• [Work instruction]:
According to the article on model-driven development, what two things are needed to build good software efficiently?

• [Extract to read]:
··········
Model-Driven Development

This article is about model-driven development and the benefits it can bring to software development in large distributed organizations.

One of definitions of software development states that “Software development is a process of binding decisions to make them executable”.

Based on this definition we can say that in order to efficiently build good software we need:

  • Good decisions.
  • Efficient binding process.

Metaphorically speaking, to build a good house one needs quality bricks (decisions) and mortar (binding process).

Making a good decision requires deep knowledge of the problem and the domain. In enterprise software development such knowledge is distributed among multiple groups - business knows what to build, developers know how to build, and infrastructure knows about the systems the new system will have to integrate with and also where and how to deploy the new system. Thus, enterprise software development involves extraction of knowledge from a number of groups, conversion of that knowledge to decisions which are then bound together into an executable system.

The process of knowledge extraction and decision making is a non-trivial one because different groups operate in different domains, they think and speak in different domain-specific languages. Business speaks in terms of customers and products, developers in terms of classes and threads, and infrastructure in terms of data centers and servers.

You may ask what modeling got to do with knowledge extraction and decision making and decision binding. This article deals primarily with domain models, which are abstract representations of the knowledge and activities that govern a particular application or problem domain. So, by their definition, domain models shall be useful for capturing and sharing knowledge.

It is important to keep in mind that all models are wrong - they don’t describe reality in its entirety, but only some aspects of it relevant to the problem at hand. As such, a particular model may be quite useful to solve one problem and totally useless for another. For example, a map is a model of territory. The map is not the territory it describes and it shouldn’t be. There may be different maps describing the same territory and highlighting different aspects, with each map being useful for its particular purpose.

So read on to find out how (domain) modeling can be leveraged to capture and disseminate domain/organizational knowledge, and reduce amount of manual effort, errors, and inefficiencies in software development practices. There is a companion presentation which contains key points and illustration. It might be a good idea to go through the presentation before reading this article - to get a general idea and decide whether it is of interest for you at all.
··········
• [Data extract]:
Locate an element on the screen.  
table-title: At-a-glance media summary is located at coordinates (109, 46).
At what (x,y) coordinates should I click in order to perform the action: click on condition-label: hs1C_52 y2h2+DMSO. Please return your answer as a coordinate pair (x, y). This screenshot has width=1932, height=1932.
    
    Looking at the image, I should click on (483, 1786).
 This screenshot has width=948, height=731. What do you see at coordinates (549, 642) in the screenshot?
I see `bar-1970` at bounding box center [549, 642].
··········
• [Reply]:
Good decisions and an efficient binding process.